WHAT IS REQUIRED: Copy out the items word for word, from their start down to and including the line that contains "cut-button-label: Cut is".

--- MATERIAL SUPPLIED Enclosed Below ---

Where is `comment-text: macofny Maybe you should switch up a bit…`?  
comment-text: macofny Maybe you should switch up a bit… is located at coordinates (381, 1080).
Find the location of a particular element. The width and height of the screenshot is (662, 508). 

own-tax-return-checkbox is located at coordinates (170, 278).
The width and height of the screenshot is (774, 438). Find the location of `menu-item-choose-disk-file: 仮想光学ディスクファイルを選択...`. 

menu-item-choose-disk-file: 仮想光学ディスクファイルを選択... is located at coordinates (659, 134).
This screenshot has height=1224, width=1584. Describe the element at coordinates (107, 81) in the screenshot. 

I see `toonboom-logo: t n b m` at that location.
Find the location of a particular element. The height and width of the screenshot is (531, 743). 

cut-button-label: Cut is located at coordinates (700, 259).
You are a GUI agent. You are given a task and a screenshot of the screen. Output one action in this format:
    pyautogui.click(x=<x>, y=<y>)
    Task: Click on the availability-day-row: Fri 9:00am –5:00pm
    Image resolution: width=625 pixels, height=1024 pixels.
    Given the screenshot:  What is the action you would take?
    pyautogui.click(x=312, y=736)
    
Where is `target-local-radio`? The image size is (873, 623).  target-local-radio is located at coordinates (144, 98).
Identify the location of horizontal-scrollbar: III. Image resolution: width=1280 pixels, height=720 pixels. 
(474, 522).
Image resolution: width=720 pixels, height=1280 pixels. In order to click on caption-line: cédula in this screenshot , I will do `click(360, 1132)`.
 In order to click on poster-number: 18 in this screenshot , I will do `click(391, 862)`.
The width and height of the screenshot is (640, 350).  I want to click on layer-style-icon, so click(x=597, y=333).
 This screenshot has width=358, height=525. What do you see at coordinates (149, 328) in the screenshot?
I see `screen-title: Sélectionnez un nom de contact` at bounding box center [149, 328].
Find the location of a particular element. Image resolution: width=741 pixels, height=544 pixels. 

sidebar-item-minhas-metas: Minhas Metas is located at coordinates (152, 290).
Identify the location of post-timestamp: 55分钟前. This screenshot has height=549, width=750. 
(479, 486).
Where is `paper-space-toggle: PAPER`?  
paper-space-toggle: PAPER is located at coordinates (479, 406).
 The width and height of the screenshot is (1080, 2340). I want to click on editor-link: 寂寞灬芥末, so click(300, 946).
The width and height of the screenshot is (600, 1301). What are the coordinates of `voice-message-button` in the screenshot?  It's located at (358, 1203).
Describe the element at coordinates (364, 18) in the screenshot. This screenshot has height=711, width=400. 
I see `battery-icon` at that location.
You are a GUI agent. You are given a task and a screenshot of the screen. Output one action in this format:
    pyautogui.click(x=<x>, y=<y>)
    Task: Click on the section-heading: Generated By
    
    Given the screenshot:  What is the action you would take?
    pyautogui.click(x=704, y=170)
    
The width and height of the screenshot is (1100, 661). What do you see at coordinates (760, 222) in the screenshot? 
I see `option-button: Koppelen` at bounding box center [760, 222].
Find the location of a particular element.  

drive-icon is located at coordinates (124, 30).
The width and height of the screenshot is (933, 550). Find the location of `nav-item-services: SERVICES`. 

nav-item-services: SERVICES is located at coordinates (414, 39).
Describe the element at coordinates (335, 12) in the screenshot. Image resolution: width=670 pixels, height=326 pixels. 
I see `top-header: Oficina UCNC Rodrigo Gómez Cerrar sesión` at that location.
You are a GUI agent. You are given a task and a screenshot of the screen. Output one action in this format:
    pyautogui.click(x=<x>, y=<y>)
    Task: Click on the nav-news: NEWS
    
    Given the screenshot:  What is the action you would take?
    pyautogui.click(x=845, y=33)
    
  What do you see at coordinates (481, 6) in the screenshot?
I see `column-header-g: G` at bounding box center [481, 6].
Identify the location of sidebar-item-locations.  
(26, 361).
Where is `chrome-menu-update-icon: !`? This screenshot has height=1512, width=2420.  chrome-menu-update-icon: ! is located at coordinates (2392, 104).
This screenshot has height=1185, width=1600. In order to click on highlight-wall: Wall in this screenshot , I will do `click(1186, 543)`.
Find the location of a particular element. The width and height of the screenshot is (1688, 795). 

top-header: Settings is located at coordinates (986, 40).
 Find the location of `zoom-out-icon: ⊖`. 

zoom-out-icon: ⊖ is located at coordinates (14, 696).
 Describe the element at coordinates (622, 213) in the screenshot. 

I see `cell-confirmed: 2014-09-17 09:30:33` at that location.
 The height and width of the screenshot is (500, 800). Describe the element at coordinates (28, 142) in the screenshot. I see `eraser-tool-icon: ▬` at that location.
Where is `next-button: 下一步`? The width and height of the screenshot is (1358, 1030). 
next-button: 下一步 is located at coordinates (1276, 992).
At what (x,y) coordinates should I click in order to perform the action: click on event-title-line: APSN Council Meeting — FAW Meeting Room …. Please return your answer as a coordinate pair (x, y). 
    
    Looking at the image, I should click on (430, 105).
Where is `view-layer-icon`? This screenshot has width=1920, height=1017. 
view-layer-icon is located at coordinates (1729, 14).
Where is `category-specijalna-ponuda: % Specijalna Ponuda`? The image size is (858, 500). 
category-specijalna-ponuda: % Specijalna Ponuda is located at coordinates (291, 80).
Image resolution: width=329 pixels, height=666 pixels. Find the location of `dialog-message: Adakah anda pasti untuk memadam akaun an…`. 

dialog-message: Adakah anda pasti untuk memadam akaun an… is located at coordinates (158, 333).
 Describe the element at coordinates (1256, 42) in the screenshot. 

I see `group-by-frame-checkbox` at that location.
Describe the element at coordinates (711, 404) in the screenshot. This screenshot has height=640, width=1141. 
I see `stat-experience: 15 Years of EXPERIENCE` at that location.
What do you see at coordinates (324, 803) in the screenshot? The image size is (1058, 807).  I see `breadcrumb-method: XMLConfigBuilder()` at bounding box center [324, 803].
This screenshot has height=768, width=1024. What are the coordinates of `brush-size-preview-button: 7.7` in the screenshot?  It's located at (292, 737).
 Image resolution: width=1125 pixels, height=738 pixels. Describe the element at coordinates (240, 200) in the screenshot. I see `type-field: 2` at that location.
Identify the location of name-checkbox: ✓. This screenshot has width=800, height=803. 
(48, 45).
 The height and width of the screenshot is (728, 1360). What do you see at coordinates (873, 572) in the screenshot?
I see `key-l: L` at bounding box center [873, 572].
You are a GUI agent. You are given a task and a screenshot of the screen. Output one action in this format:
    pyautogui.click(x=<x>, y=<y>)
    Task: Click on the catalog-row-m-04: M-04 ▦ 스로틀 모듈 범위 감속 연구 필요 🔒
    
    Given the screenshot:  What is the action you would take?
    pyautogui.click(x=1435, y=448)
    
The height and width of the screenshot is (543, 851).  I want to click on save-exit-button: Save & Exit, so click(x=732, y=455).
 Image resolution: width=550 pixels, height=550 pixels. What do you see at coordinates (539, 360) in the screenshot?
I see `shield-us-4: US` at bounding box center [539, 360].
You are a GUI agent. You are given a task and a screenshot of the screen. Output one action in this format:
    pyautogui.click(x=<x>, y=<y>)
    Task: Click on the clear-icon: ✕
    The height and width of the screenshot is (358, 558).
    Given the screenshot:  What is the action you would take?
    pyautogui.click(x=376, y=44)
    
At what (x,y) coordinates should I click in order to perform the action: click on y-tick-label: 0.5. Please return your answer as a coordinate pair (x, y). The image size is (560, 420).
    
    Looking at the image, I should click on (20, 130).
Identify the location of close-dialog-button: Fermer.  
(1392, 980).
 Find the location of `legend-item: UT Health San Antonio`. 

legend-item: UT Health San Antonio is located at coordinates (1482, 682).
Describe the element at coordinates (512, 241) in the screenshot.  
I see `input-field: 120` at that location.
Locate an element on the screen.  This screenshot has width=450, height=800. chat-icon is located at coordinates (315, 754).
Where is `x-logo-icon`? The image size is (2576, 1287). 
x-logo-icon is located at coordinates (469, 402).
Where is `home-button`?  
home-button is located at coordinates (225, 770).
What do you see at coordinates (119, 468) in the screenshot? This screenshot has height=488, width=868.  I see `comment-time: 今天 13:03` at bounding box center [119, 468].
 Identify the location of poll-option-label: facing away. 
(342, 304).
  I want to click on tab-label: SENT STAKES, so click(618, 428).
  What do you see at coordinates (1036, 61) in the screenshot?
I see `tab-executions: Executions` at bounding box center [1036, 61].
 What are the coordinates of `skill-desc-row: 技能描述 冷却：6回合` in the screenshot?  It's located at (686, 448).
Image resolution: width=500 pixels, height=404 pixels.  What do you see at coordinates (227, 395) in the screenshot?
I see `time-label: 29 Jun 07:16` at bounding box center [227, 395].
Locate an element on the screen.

--- End of Enclosed MATERIAL SUPPLIED ---

EXPECTED OUTPUT:
Where is `comment-text: macofny Maybe you should switch up a bit…`?  
comment-text: macofny Maybe you should switch up a bit… is located at coordinates (381, 1080).
Find the location of a particular element. The width and height of the screenshot is (662, 508). 

own-tax-return-checkbox is located at coordinates (170, 278).
The width and height of the screenshot is (774, 438). Find the location of `menu-item-choose-disk-file: 仮想光学ディスクファイルを選択...`. 

menu-item-choose-disk-file: 仮想光学ディスクファイルを選択... is located at coordinates (659, 134).
This screenshot has height=1224, width=1584. Describe the element at coordinates (107, 81) in the screenshot. 

I see `toonboom-logo: t n b m` at that location.
Find the location of a particular element. The height and width of the screenshot is (531, 743). 

cut-button-label: Cut is located at coordinates (700, 259).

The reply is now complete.